## STUDY QUESTIONS:
[A] Answer these from the text about the All In set:
(i) In what year was David Friedberg born?
(ii) When did David Sacks step down as Trump's AI and crypto czar?
(iii) What do they treat a big exit as proof of?
[B] Quote word for word the stretch of the text about the All In set from "What they value" through "on it first.".

## DOCUMENT TEXT:
The social set around All In is a Silicon Valley money class that has moved into politics. The core is four men: Chamath Palihapitiya (b. 1976), Jason Calacanis (b. 1970), David Sacks (b. 1972), and David Friedberg (b. 1980). Around them sits a wider orbit of venture capitalists, founders, and PayPal alumni, with Elon Musk (b. 1971) as the figure they orient toward most. Sacks served as Trump’s AI and crypto czar until he stepped down in March 2026, which pulled the whole set closer to state power than a tech podcast usually gets. The Summit, the poker games, the deal flow, and the X feeds form the rest of the world they move in.
What they value is building. A man who ships a product, raises a fund, takes the risk, and wins counts for everything. A man who only talks, regulates, or writes counts for little. They prize the founder, the operator, the early bet that paid. Wealth functions as the scoreboard, and they treat a big exit as proof that a man saw something real before others did. They value contrarian calls that turned out right, and they replay those calls often. They value the immigrant who arrived with nothing and built billions, because Chamath is that story and it flatters the whole table. They value speed, leverage, and the idea that the future belongs to whoever moves on it first.

(Data entries)

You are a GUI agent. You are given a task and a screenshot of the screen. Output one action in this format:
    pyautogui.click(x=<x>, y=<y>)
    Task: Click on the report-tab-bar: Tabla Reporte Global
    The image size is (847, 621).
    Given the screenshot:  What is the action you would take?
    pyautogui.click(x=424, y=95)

## SOLUTIONS IN ORDER:
[A]
(i) 1980
(ii) March 2026
(iii) That a man saw something real before others did.

[B]
What they value is building. A man who ships a product, raises a fund, takes the risk, and wins counts for everything. A man who only talks, regulates, or writes counts for little. They prize the founder, the operator, the early bet that paid. Wealth functions as the scoreboard, and they treat a big exit as proof that a man saw something real before others did. They value contrarian calls that turned out right, and they replay those calls often. They value the immigrant who arrived with nothing and built billions, because Chamath is that story and it flatters the whole table. They value speed, leverage, and the idea that the future belongs to whoever moves on it first.